The two benzodiazepines FDA-indicated for panic disorder are alprazolam (Xanax) and clonazepam (Klonopin). Of the two, clonazepam is preferred due to its longer half-life and once to twice daily dosing. Alprazolam has a very short half-life, which increases the risk of rebound anxiety between dose administrations. These properties are why the recommended dosing is three to four times daily, and why the Prescribing Information calls for distributing the dosing as evenly as possible during waking hours to avoid interdose symptoms. Alprazolam also has a higher abuse potential because it crosses the blood-brain barrier more quickly than other benzodiazepines.
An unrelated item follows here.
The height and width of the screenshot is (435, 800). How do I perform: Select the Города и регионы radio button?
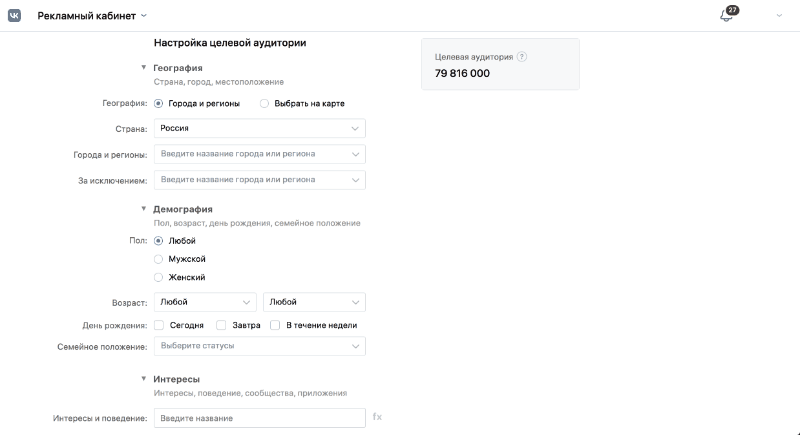(158, 104)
Should you avoid the use of benzodiazepines because of their abuse potential? Truthfully, benzodiazepines are rarely abused by clients who do not have an alcohol or drug abuse history (Pull CB and Damsa C, Neuropsychiatr Dis Treat 2008;4(4):779–795).
Because of the immediate calming effect your clients will experience with benzodiazepines, they may be inclined to want to take alprazolam as needed or during a panic attack. It is important to educate clients that panic attacks usually peak in 10 minutes. The onset of action of most benzodiazepines is 30 minutes to one hour, so don’t prescribe benzodiazepines PRN (as needed) for panic disorder. Treatment will be much more effective at preventing and treating panic attacks when clients take the medication every day on a set schedule.
Use of Medications with Psychotherapy
The medication that you choose for your client may have a positive or negative impact on the psychotherapy that you provide. There may be an advantage to starting your client on both cognitive behavior therapy (CBT) and antidepressants at the same time.
There are limited data indicating that antidepressant medications such as clomipramine, imipramine, fluoxetine, and paroxetine have increased treatment response when added to CBT. A systematic review of 21 studies comparing psychotherapy plus antidepressants to antidepressants alone indicated that combination treatment was 1.24 times (24%) more likely to be effective during the acute phase of treatment and 1.63 times (63%) more likely during the continuation phase of treatment (Furukawa TA et al, Br J Psychiatry 2006;188:305–312). Furukawa et al concluded that, “Either combined therapy [ie, pharmacotherapy and psychotherapy] or psychotherapy alone may be chosen as first-line treatment for panic disorder with or without agoraphobia, depending on the patient’s preferences.”
On the flip side, there are data showing that benzodiazepine treatment may reduce the durability of response to CBT (Lydiard RB, FOCUS 2011;9(3):253–263). For this reason, if using a benzodiazepine, it may be wise to initiate treatment with an antidepressant and a benzodiazepine, and then discontinue the benzodiazepine in four to six weeks when the antidepressant becomes effective. If using a benzodiazepine, a major advantage to also using psychotherapy is that the concomitant CBT will increase the likelihood that your client will successfully be able to stop benzodiazepine treatment (Otto MW et al, Behav Res Ther 2010;48(8):720–727).
TCRBH’s Verdict: Research suggests that first-line treatment for panic disorder should entail psychotherapy alone or psychotherapy combined with pharmacotherapy. Although medications have been shown to be beneficial, careful assessment of several factors is critical to maximizing that benefit. Factors to consider include: client preference, comorbid conditions, and, understanding how medication (and the timing of introducing and withdrawing medication) interacts with psychotherapy and with other medications. Indeed, it seems that without such careful consideration, use of medication that might otherwise help, can complicate and compromise treatment outcome.